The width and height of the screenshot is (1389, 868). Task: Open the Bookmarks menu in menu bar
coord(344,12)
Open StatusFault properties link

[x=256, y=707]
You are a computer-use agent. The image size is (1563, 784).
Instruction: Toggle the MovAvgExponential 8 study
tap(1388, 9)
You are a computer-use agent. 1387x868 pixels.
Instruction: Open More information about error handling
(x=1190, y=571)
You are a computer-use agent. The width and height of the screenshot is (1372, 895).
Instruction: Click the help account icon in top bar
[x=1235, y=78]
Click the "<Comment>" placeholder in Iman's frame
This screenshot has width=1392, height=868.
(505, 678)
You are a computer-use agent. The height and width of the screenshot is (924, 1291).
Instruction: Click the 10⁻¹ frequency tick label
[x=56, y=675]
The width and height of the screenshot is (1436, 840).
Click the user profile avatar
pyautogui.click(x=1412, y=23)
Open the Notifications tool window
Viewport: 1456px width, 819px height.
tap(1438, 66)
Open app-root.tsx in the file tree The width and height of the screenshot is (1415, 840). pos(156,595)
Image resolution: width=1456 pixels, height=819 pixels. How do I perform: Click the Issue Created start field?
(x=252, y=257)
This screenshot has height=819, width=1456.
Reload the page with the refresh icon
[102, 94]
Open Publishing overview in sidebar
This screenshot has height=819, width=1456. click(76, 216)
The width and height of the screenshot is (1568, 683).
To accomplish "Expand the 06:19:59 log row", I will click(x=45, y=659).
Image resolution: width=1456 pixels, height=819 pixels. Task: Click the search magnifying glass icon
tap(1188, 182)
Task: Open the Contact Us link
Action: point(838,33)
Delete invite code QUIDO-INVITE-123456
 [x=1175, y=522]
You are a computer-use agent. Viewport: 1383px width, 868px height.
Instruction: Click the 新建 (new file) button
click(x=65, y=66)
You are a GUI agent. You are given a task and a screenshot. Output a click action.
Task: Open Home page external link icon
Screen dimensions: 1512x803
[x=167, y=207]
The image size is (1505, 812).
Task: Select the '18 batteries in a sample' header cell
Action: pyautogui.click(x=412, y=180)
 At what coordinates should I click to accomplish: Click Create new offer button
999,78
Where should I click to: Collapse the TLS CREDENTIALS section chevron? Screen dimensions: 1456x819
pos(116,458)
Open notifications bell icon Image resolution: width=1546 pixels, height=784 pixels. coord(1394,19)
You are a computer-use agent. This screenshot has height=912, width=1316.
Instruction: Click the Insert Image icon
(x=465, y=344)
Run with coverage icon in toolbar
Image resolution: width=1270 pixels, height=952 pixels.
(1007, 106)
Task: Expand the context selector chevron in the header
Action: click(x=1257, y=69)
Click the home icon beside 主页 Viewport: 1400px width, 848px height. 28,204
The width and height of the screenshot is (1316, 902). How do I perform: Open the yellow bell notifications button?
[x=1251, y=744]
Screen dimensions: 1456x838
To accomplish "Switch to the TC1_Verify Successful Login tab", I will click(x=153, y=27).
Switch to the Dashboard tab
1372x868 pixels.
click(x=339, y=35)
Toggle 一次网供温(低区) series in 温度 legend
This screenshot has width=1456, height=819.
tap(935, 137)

**THE TASK**
Identify all lines in the records above with the word "will".

**RESULT OF THIS TASK**
To accomplish "Expand the 06:19:59 log row", I will click(x=45, y=659).
To accomplish "Switch to the TC1_Verify Successful Login tab", I will click(x=153, y=27).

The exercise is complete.